TPM Meets DRE: Reducing the Trust Base for Electronic Voting Using Trusted Platform Modules

R. A. Fink, A. T. Sherman, R. Carback

IEEE Transactions on Information Forensics and Security, vol. 4, no. 4, pp. 628–637 (2009)

TPM Meets DRE: Reducing the Trust Base for Electronic Voting Using Trusted Platform Modules

Securing Our Votes: How Trusted Hardware Can Fix Electronic Voting

Electronic voting machines promised to modernize elections with accessibility and accuracy, but their security flaws have eroded public trust. A 2009 research paper titled “TPM Meets DRE” offers a solution: using specialized hardware chips called Trusted Platform Modules (TPMs) to create a more secure voting system. Here’s a breakdown of why this matters and how it works.

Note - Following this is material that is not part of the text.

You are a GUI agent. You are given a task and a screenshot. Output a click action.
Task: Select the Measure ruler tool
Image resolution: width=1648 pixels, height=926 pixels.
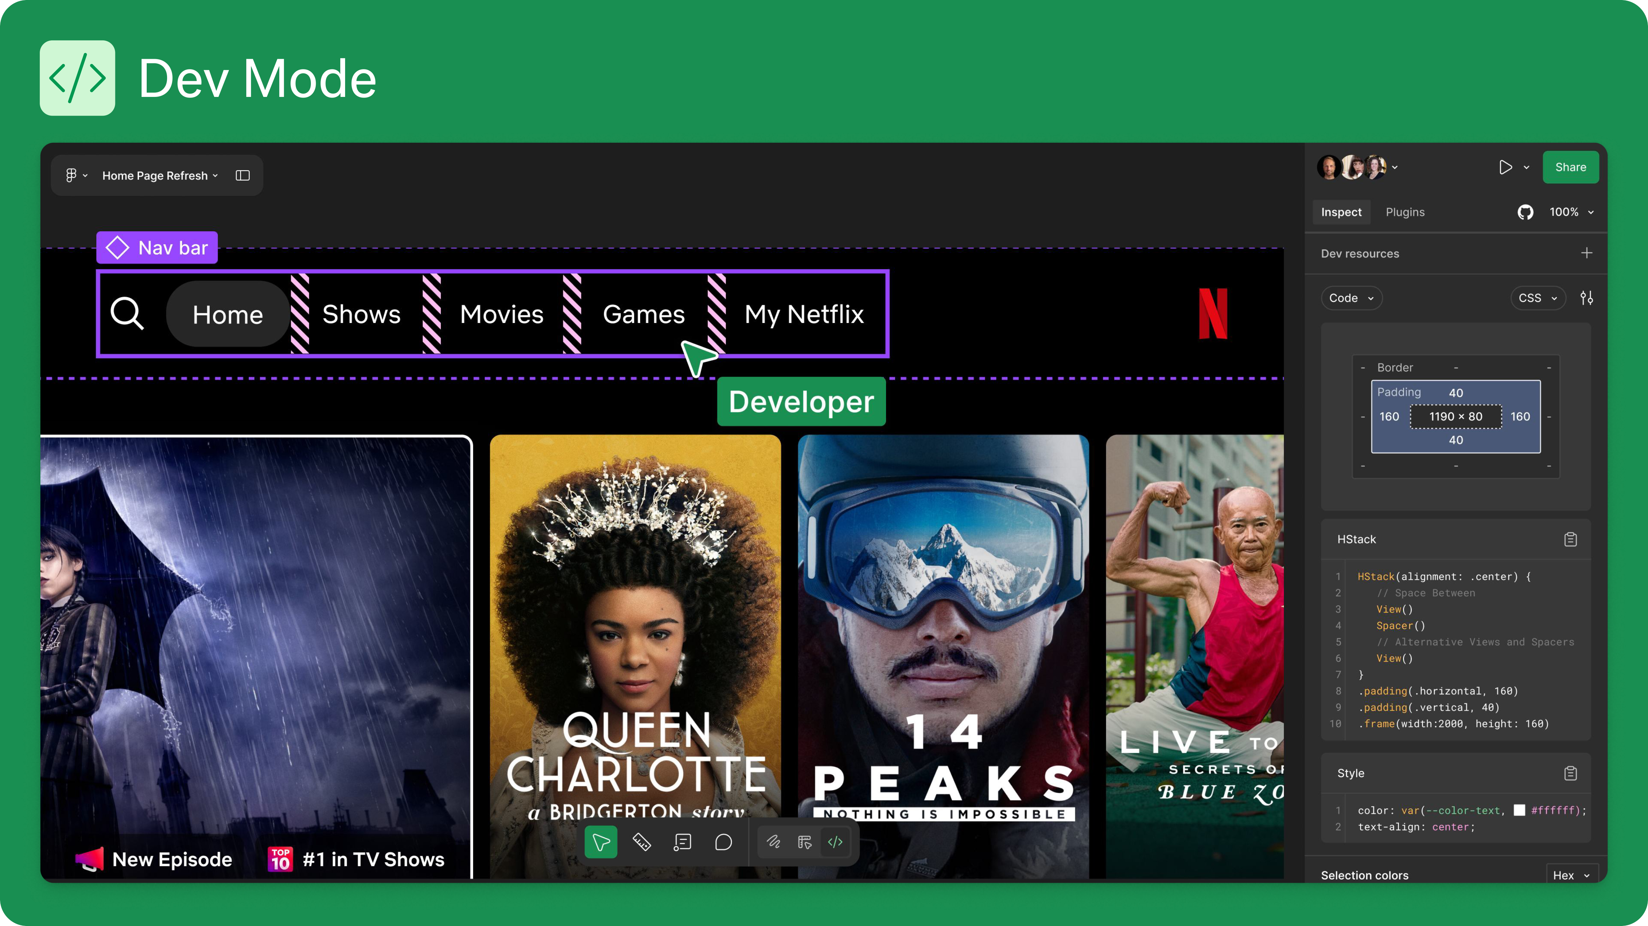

The Problem with Current Voting Machines

Direct Recording Electronic (DRE) machines—touchscreen devices that record votes digitally—offer significant benefits: they eliminate overvotes (accidentally voting for too many candidates), support multilingual ballots, and help disabled voters. However, their security relies heavily on software, creating a large “trusted computing base” (TCB). If malicious software is installed, votes can be altered or deleted without detection. Previous attacks have shown that compromised machines can change election outcomes, making voters and officials rightly skeptical.

Why TPMs Change the Game

TPMs are tamper-resistant chips embedded in computers that provide cryptographic services and securely store keys. Unlike software, they cannot be easily hacked or modified. The paper proposes using TPMs to create a “Platform Vote Ballot” (PVB) key—a unique cryptographic signature that binds three critical elements:

  1. The software running on the machine
  2. The ballot presented to the voter
  3. The voter’s choices

This binding ensures that any tampering—like altering the ballot or vote data—will break the cryptographic chain, making fraud detectable.

Key Innovations

The protocol introduces several breakthroughs:

  • Hardware-Protected Keys: The private PVB key never leaves the TPM, preventing theft or misuse.
  • Election-Day Authorization: The key is only usable when an election-day password is entered, blocking “day-before” attacks where machines are compromised before voting starts.
  • Software Attestation: The TPM verifies the machine’s software is unmodified before allowing votes to be recorded.
  • Privacy via Randomization: Votes are stored in pseudorandom locations, preventing observers from linking vote order to voter identity.

How It Works: A Step-by-Step

  1. Pre-Election Setup: A trusted authority creates the PVB key and binds it to the machine’s software “fingerprint” (stored in TPM’s Platform Configuration Registers, or PCRs).
  2. Election Day: A precinct judge enters a password to unlock the PVB key. The machine verifies its software matches the approved fingerprint.
  3. Voting: When a voter casts a ballot, the TPM signs the vote and ballot data together. Votes are stored randomly to protect privacy.
  4. Tallying: After voting ends, the signed data is sent to officials. They verify signatures to confirm no tampering occurred.

Security Benefits

This approach detects tampering early:

  • Ballot Modification: Changing the ballot breaks the signature, alerting officials.
  • Vote Alteration: Any change to stored votes invalidates the storage signature.
  • Fake Machines: Substituted machines can’t sign votes correctly, so their results are rejected.
  • Unauthorized Access: The TPM’s tamper resistance and password protection block unauthorized use.

Limitations and Future Work

The system isn’t foolproof:

  • Hardware Trust: It relies on the TPM being secure, which some critics question.
  • Voter Verification: Voters can’t confirm their vote was recorded correctly in real time (though this could be added).
  • Insider Threats: Corrupt officials could still misuse their access.

Future improvements might include voter verification tools or splitting votes across multiple storage areas for redundancy.

Why This Matters

By reducing the trusted computing base from sprawling software to a single hardware chip, this protocol makes electronic voting more secure without sacrificing its benefits. It represents a critical step toward restoring faith in digital elections, ensuring that the technology serving our democracy is as trustworthy as the process itself. While not a silver bullet, it offers a pragmatic path forward—proving that with careful engineering, we can harness technology to strengthen, rather than weaken, democratic integrity.